Stefan anunciou, seus olhos grudados no monitor.
— Áreas relacionadas a dor – Murmurei. – Óbvio.
— E o sistema límbico – Ele indicou.
Modelação de comportamento e memórias emocionais. Oh, meu Deus...!
James já está programado, só não permanentemente. Ele precisa de ativação e é para isso que aquelas palavras servem. Fuchs quer manter ele para sempre desse jeito, sem a necessidade de palavras de ativação. Ele quer transformar James no Soldado Invernal em tempo integral.
— É suficiente – Anunciei. Por hoje àquilo era o bastante. – Parabéns equipe. Temos o que precisávamos.
Olhei de canto para James enquanto desligava todos os equipamentos. Ele estava em silencio e inexpressivo.
Meus olhos se moveram para o bolso do jaleco de Fuchs, onde eu sabia que estava o caderno vermelho.

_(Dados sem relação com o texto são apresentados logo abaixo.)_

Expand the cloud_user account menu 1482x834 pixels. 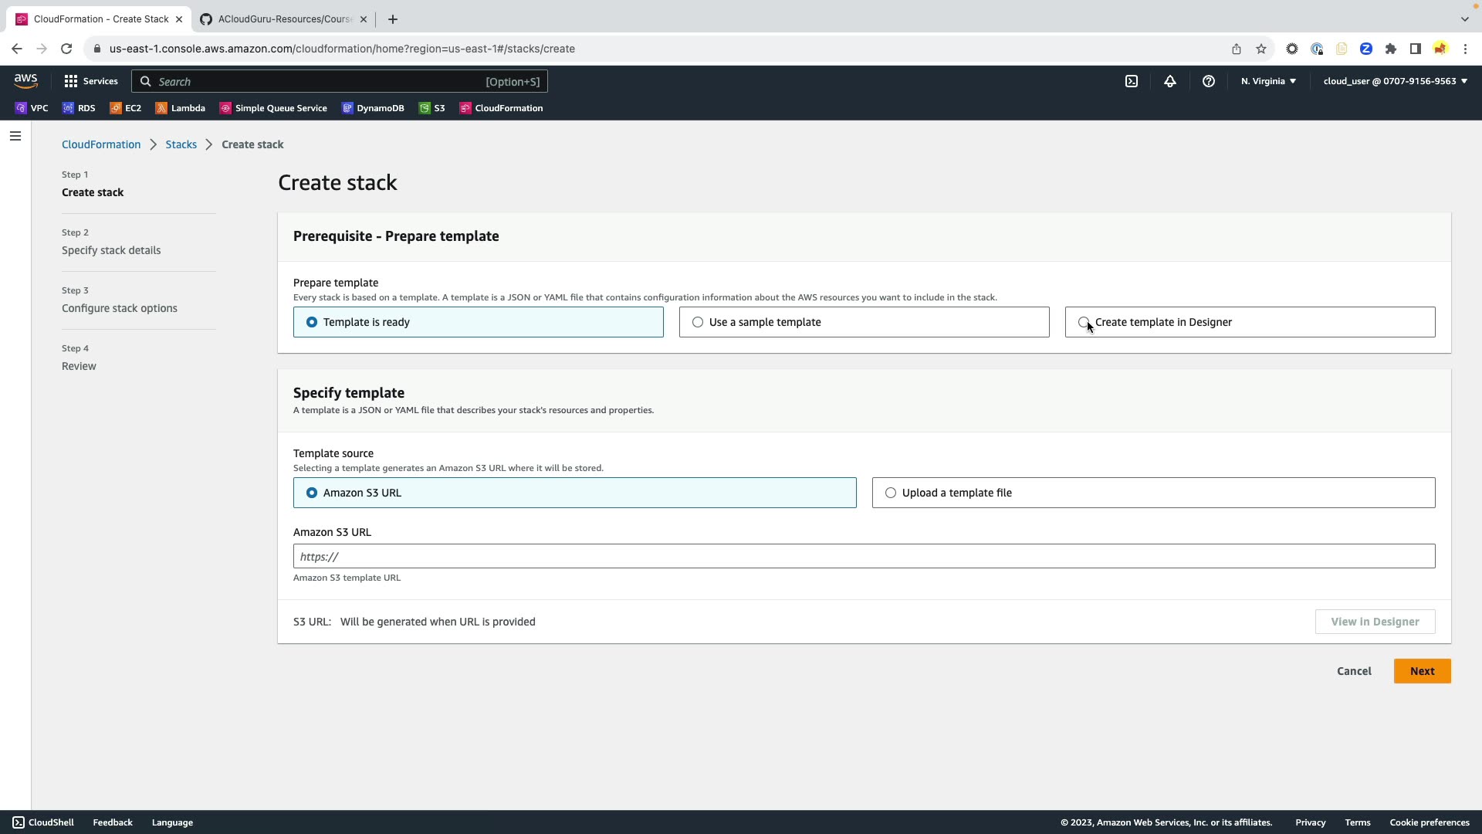tap(1395, 81)
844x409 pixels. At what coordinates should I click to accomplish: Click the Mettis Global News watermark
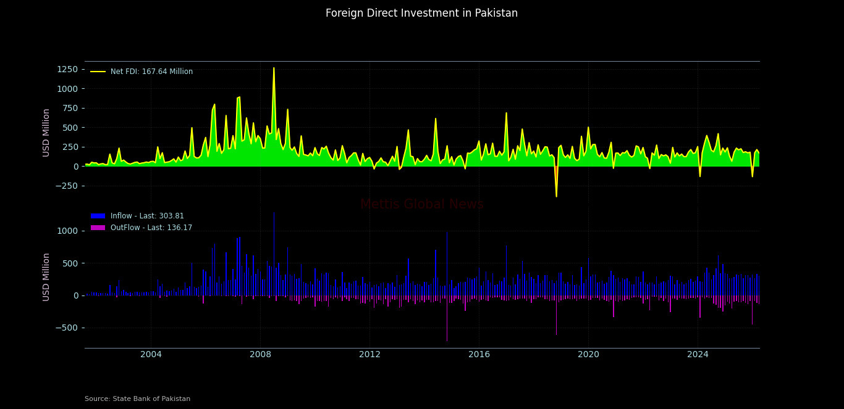(x=421, y=205)
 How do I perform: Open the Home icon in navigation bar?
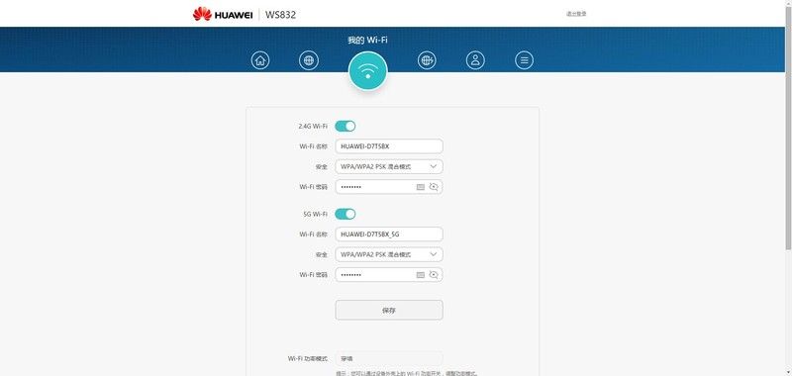260,60
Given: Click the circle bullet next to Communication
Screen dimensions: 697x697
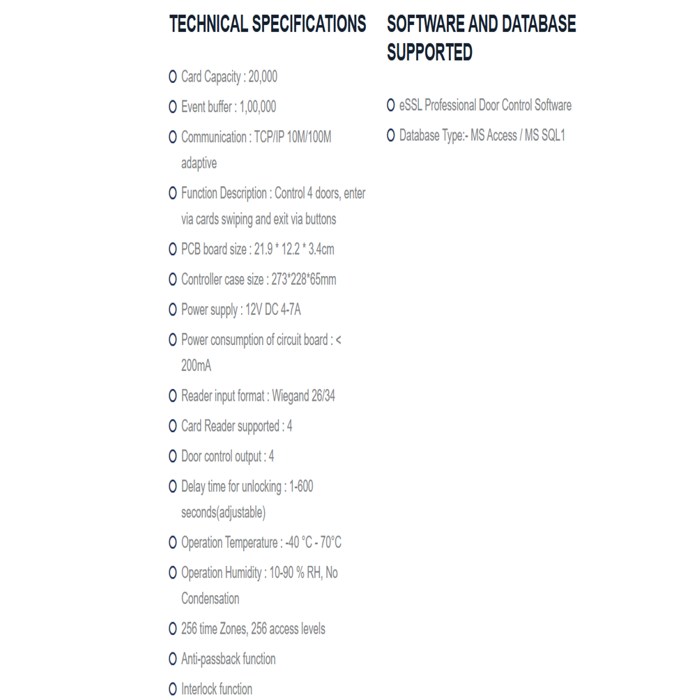Looking at the screenshot, I should pyautogui.click(x=172, y=137).
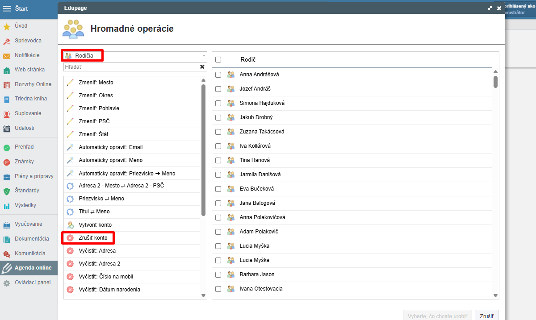Screen dimensions: 536x320
Task: Click the Známky icon in sidebar
Action: 7,162
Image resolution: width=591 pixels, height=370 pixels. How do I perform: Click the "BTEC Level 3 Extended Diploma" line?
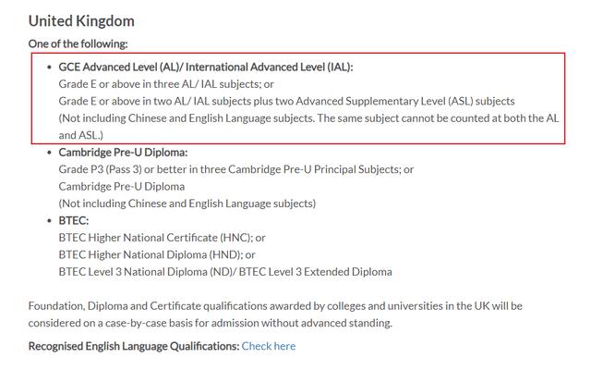click(224, 272)
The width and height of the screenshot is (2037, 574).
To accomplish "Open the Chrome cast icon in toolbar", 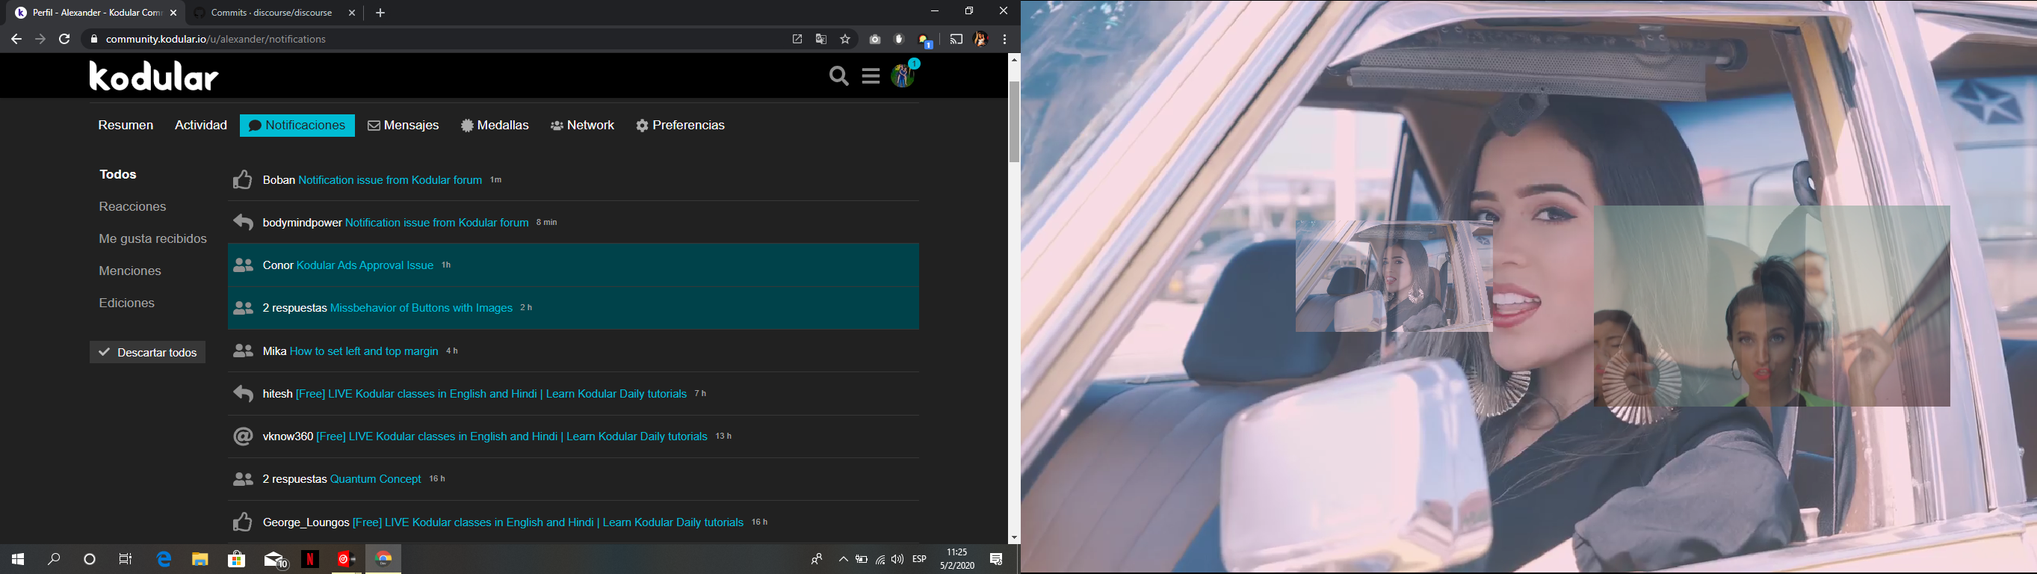I will (x=956, y=40).
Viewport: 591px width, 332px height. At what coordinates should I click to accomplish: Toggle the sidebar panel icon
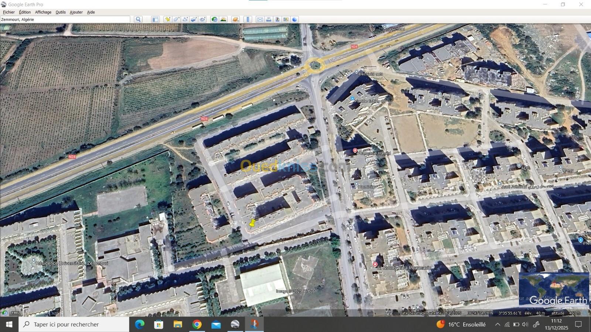coord(155,20)
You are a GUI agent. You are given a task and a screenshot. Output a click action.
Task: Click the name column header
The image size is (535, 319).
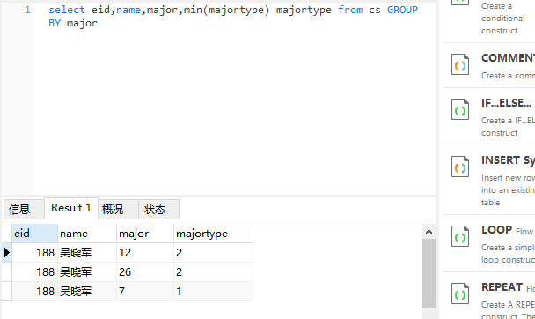(x=87, y=234)
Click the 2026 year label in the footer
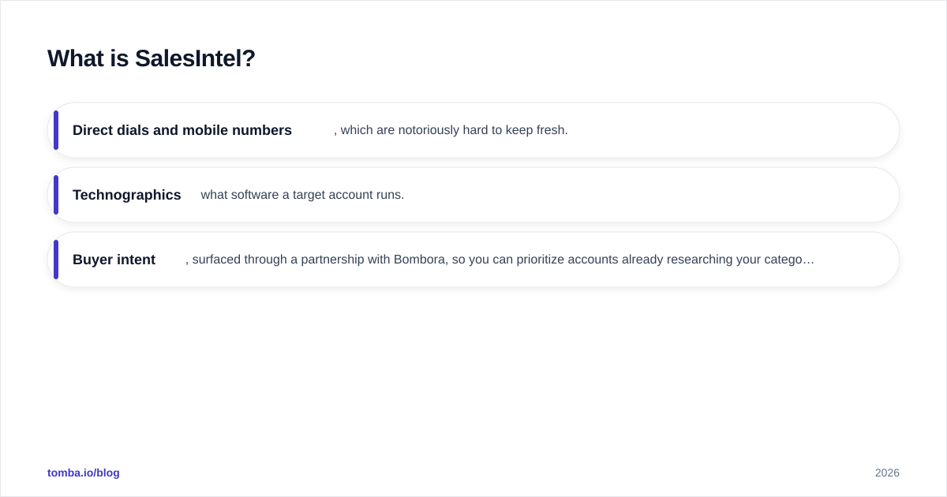This screenshot has width=947, height=497. tap(887, 473)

Eu sabia que existia algo... eu sabia. Nele deve conter todas as informações que preciso sobre James e assim eu poderei reverter o que fizeram com ele. Se eu conhecê-lo bem, se eu souber quem ele é, poderei criar palavras-chave em oposição as que eles usam aqui para ativar o Soldado.
Stefan se aproximou e soltou as amarras que seguravam James no lugar. Eu dei as costas para todos e comecei a me livrar das luvas e jaleco. Minha cabeça estava trabalhando rápido demais, eu estava pensando a respeito de tudo, e, principalmente, a respeito daquele caderno.
Senti uma mão em meu ombro. Era Fuchs.
— Gostei do que vi hoje. Se continuar assim, terá um futuro brilhante.
Ele tirou sua mão e deixou a sala. Ele não me deu tempo de responder, e eu nem sei se iria responder. Eu estou com nojo demais para isso.
DURANTE O CAMINHO de volta ao meu dormitório, já tarde da noite, estava cruzando um corredor deserto quando escutei algo no mínimo suspeito.
Era a voz de Stefan, estava baixa e ele parecia estar falando com alguém em segredo. Parei onde estava e tentei ouvir melhor, mas ele falava baixo demais, me aproximei lentamente e espiei pelo canto do corredor... ele estava sozinho.
Isso elevou aínda mais as minhas suspeitas, agora ele já não falava mais e pelo que conseguia ver suas mãos estavam fazias. O homem olhou de um lado a outro no corredor, como se de alguma forma tivesse percebido que estava sendo observado. Rapidamente recuei e me escondi atrás da parede, prendendo a respiração para ficar o mais silenciosa possível. Escutei passos e percebi que estava chegando mais perto.
Foi quando alguém o chamou, alguém que veio por ordem de Fuchs. Isso é ainda mais estranho. Os passos recuaram, ele estava se afastando e então sumindo no corredor, soltei o ar com alívio.
Agora, mais do que nunca, posso ver o quão suspeito Stefan parece. Talvez eu deva descobrir um pouco mais sobre ele.